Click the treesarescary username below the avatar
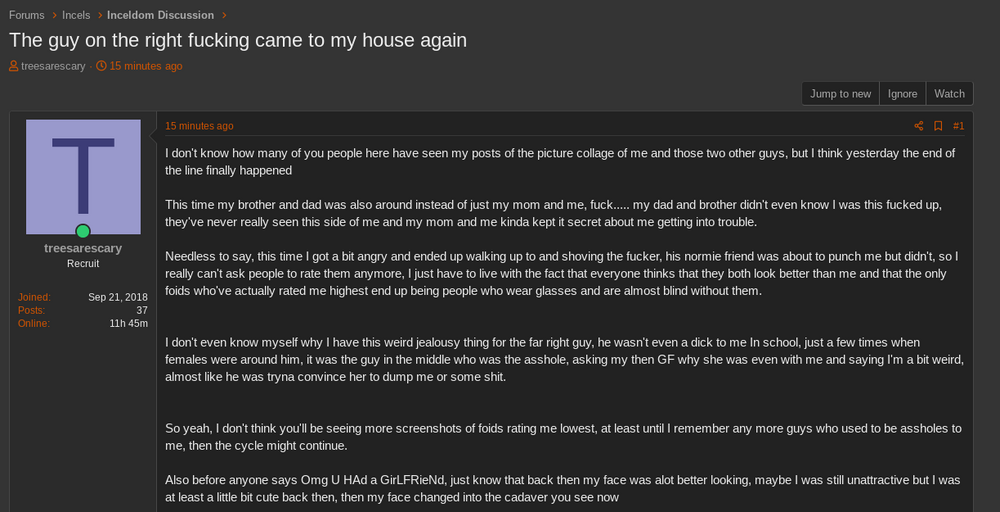This screenshot has height=512, width=1000. coord(83,248)
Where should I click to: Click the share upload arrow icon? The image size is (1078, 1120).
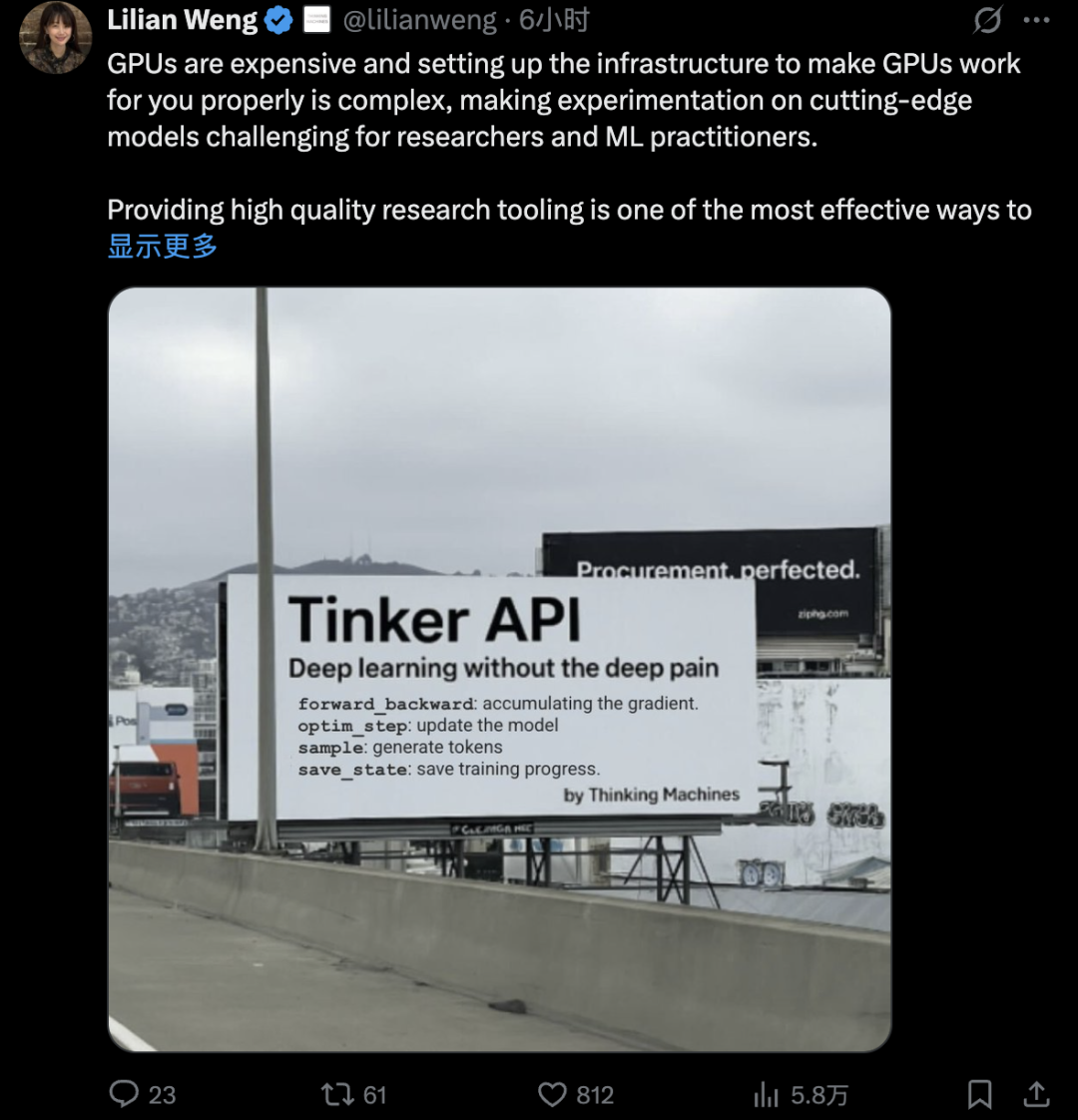click(1037, 1094)
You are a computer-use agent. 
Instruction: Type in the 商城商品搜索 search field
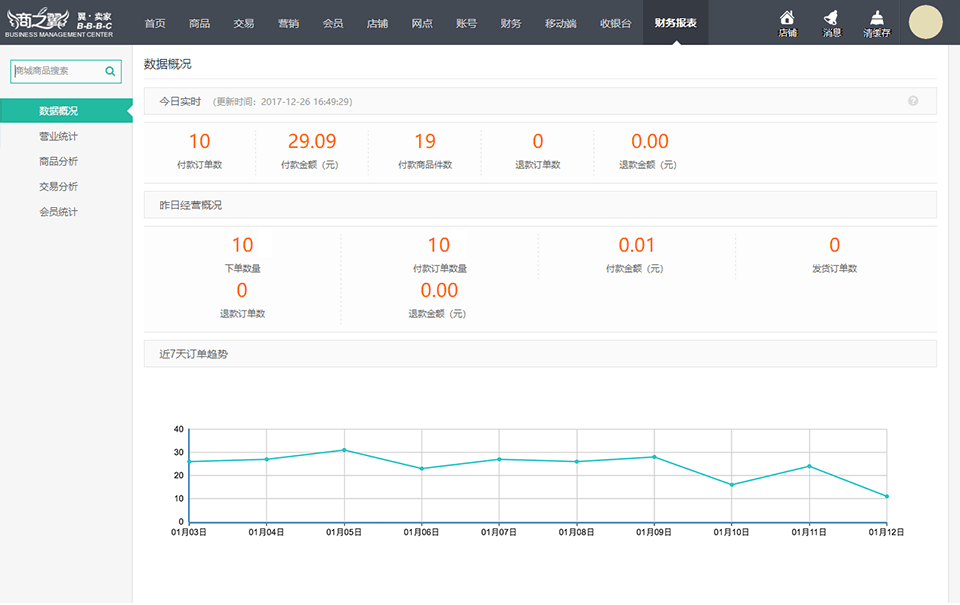click(x=57, y=72)
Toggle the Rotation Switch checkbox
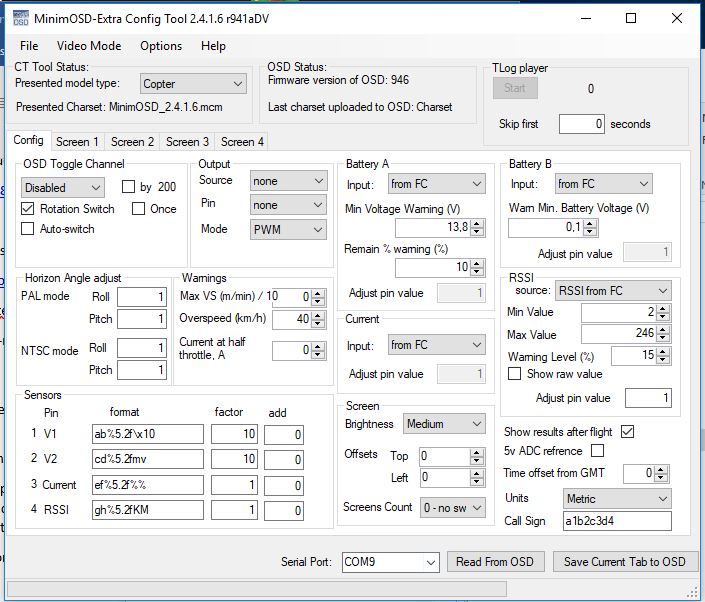Screen dimensions: 705x602 click(x=28, y=209)
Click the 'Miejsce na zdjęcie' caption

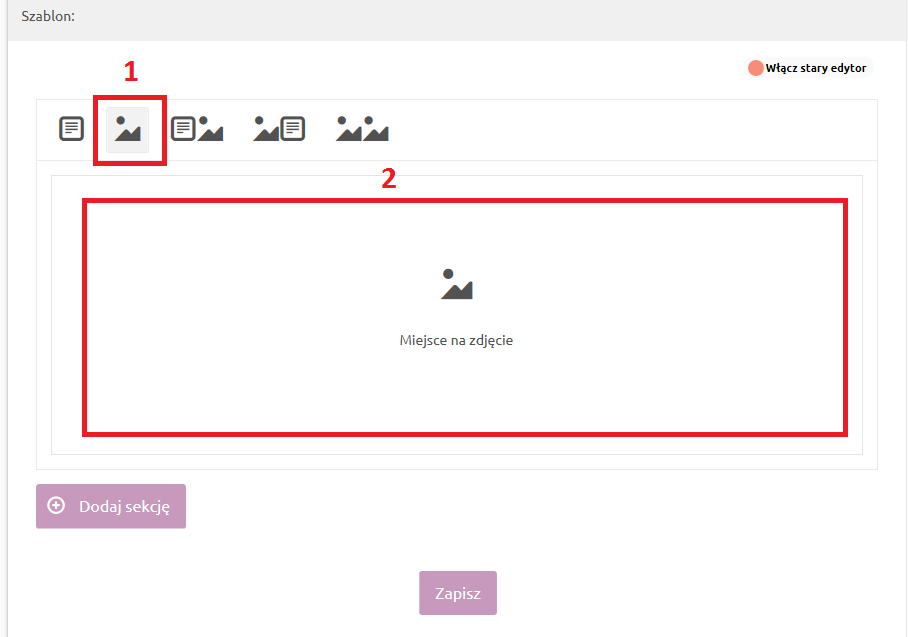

────

Repeat all the material above exactly, apart from the pictures.

[RESPONSE TO THIS TASK]:
Click the treesarescary username below the avatar
This screenshot has height=512, width=1000. coord(83,248)
Where should I click to: Click the share upload arrow icon? The image size is (1078, 1120).
click(1037, 1094)
You are a computer-use agent. 
Instruction: Type in the 商城商品搜索 search field
click(x=57, y=72)
Toggle the Rotation Switch checkbox
Screen dimensions: 705x602 click(x=28, y=209)
Click the 'Miejsce na zdjęcie' caption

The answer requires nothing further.